REKLAMA

Kiedy InPost wykończy Pocztę Polską?

Marcin Lekki2014-04-23 07:00
publikacja
2014-04-23 07:00

Walka z państwowym monopolistą skończyła się fatalnie dla wielu przedsiębiorców. Na placu boju z Pocztą Polską dzielnie trwa InPost, który nie od dziś ma ambicję do utrącenia pozycji publicznego operatora pocztowego. Kluczowe rozstrzygnięcia w tej batalii mogą zapaść w przyszłym roku.

inpost

foto: materiały dla mediów

Rafał Brzoska – twórca i prezes zarządu w grupie Integer, która jest właścicielem InPostu, pomysłami na biznes był w stanie praktycznie od zera wspiąć się na 28. miejsce listy najbogatszych Polaków wg Forbes w 2014 roku. Osiągnięcie Brzoski jest jeszcze bardziej imponujące, jeśli dodamy, że głównym konkurentem jego spółki jest Poczta Polska – jedna z niewielu państwowych firm, której coraz częściej wydzierane są części monopolu, który kiedyś miała na rynku.
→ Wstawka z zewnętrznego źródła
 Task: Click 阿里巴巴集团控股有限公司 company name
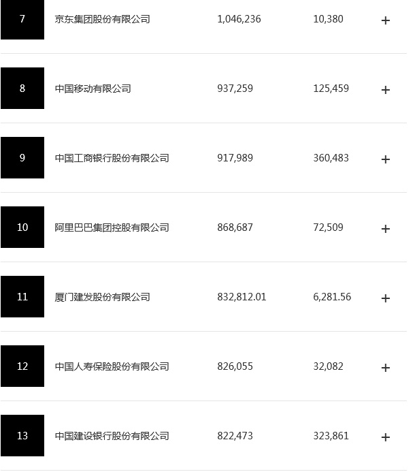112,228
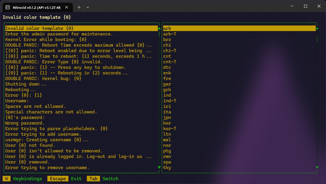Viewport: 326px width, 184px height.
Task: Pick the 'Shutting down...' string line
Action: pyautogui.click(x=26, y=84)
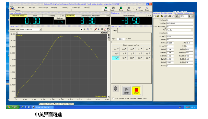Click the START button

pyautogui.click(x=126, y=91)
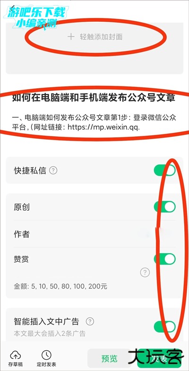Select the 存草稿 label in the bottom bar

click(x=16, y=364)
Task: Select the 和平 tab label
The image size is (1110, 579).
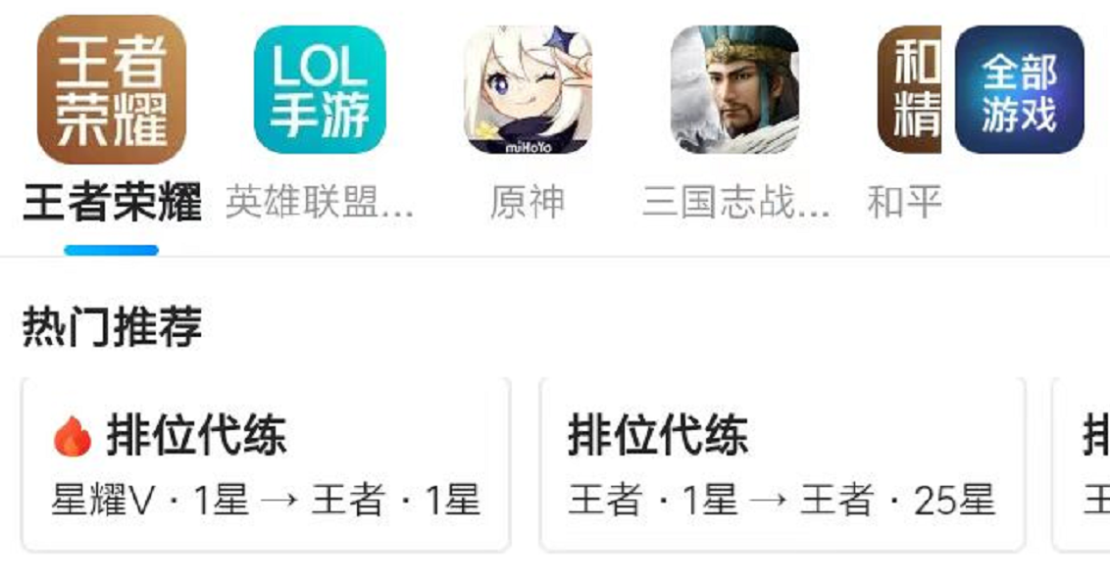Action: tap(905, 202)
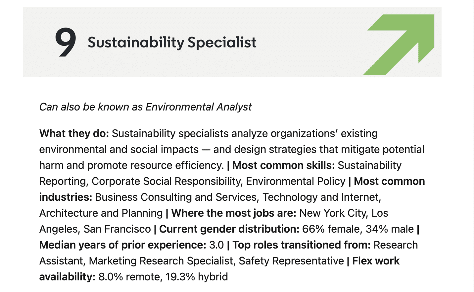474x292 pixels.
Task: Click the bold word "availability:"
Action: click(x=68, y=277)
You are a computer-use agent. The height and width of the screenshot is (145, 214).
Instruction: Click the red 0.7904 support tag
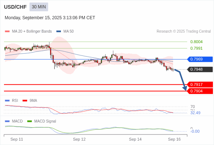(200, 91)
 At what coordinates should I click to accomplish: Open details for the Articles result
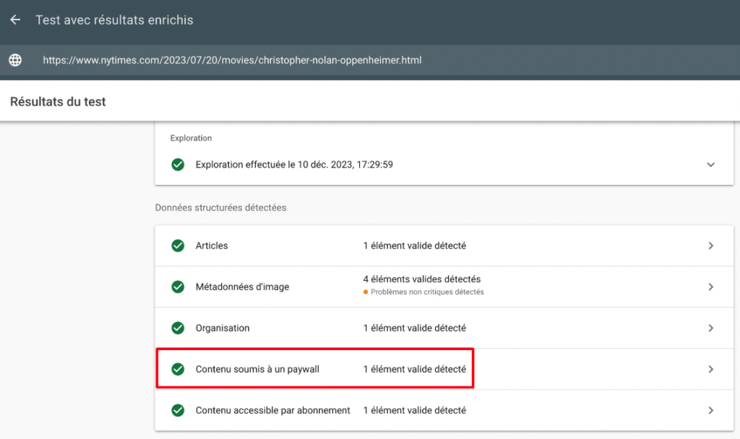pos(710,245)
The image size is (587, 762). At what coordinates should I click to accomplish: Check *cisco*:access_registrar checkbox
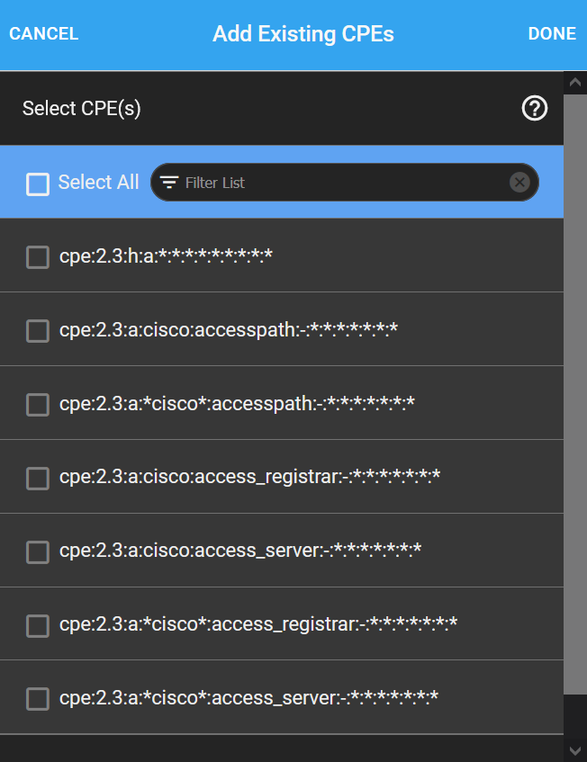click(38, 625)
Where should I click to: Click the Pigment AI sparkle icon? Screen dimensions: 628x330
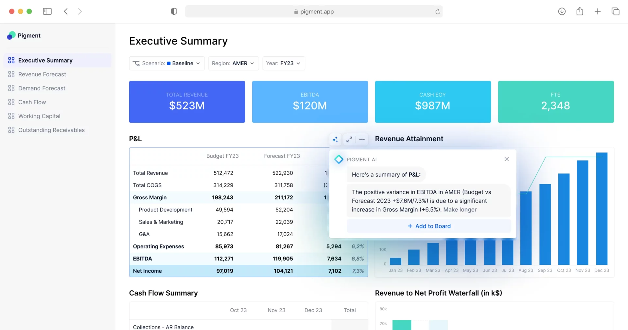(335, 140)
Walka z kolosem na glinianych nogach

Z początkiem 2013 roku weszła w życie ustawa, która zlikwidowała obszary zastrzeżone w działalności Poczty Polskiej. Ta jednak nie jest w stanie zaakceptować i przystosować się do warunków gospodarki wolnorynkowej. W raporcie z 2012 roku, Najwyższa Izba Kontroli skrytykowała przeprowadzone w spółce reformy, zarówno pod względem celowości jak i wykonania reformy organizacyjnej i finansowej.
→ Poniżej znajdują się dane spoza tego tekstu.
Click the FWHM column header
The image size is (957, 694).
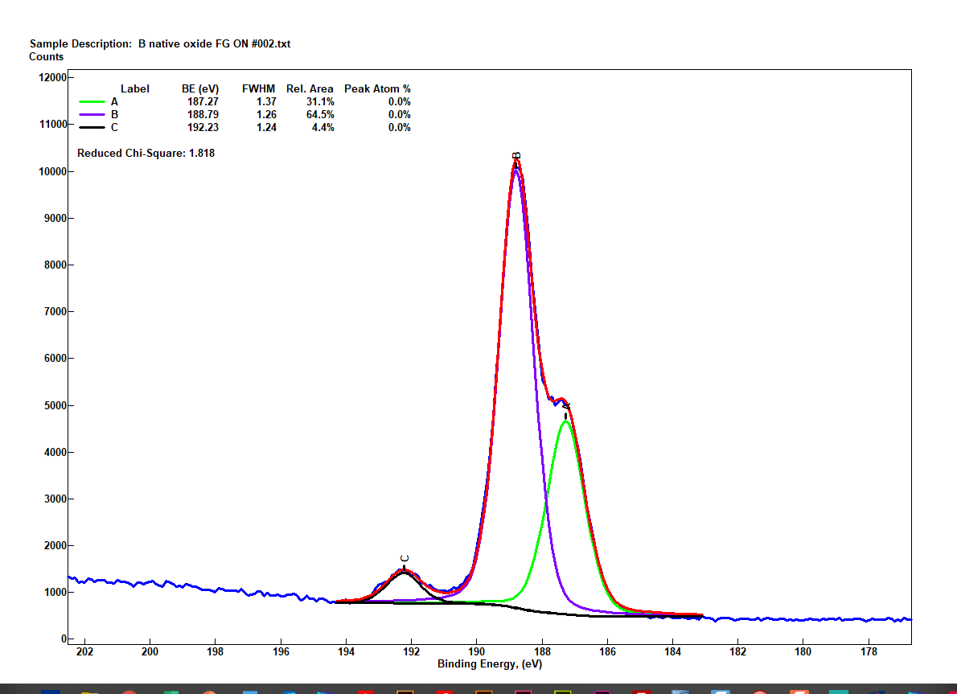pyautogui.click(x=259, y=88)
komuna firmy » Komuna upadła, a one trwają – 7 firm, które przetrwały okres transformacji

W raporcie NIK czytamy: „Powstała w drodze komercjalizacji spółka akcyjna Skarbu Państwa Poczta Polska S.A. nie została w sposób rzetelny przygotowana do prowadzenia działalności na liberalizowanym rynku pocztowym”. Według NIK, zaniedbania połączone z podwyżkami wynagrodzeń doprowadziły do strat w wysokości ponad 400 tys. zł w latach 2008-09. Choć w ostatnim czasie sytuacja finansowa spółki się poprawiła, to w dalszym ciągu publiczny operator nie jest w stanie do końca odnaleźć się w nowej rzeczywistości.

Wytaczają coraz większe działa

Potężnym ciosem wymierzonym w Pocztę Polską był przetarg na obsługę sądów i prokuratur – InPost w porozumieniu z Polską Grupą Pocztową wygrał go, składając ofertę o 84 mln zł niższą od Poczty Polskiej. Umowa została podpisana pod koniec 2013 roku. Na jak trudne zadanie porwał się InPost świadczą m.in. pomyłki w dostarczaniu korespondencji do złych adresatów na początku okresu świadczenia usługi. Jednak samo zwycięstwo w przetargu świadczy o tym, że prywatny operator dysponuje niezbędną infrastrukturą, aby coraz mocniej uderzać w - jeszcze do niedawna - monopolistę na rynku pocztowym.

Przetarg na obsługę sądów to już kolejny etap walki InPostu z Pocztą Polską. Zaczęło się od dociążania przesyłek – Brzoska wpadł na pomysł, aby w ten sposób złamać monopol Poczty Polskiej na dostarczanie listów do 50 g. W połowie zeszłego roku po raz kolejny Integer upomniał się o swoje – złożono wniosek o wypłatę 35 mln zł odszkodowania od Skarbu Państwa. Powodem roszczenia była, według Integera, niedopuszczalna pomoc Poczcie Polskiej, która była zwolniona z płacenia podatku VAT. Według przedstawicieli firmy, taka sytuacja nie pozwala na konkurencję z Pocztą Polską w wielu segmentach rynku.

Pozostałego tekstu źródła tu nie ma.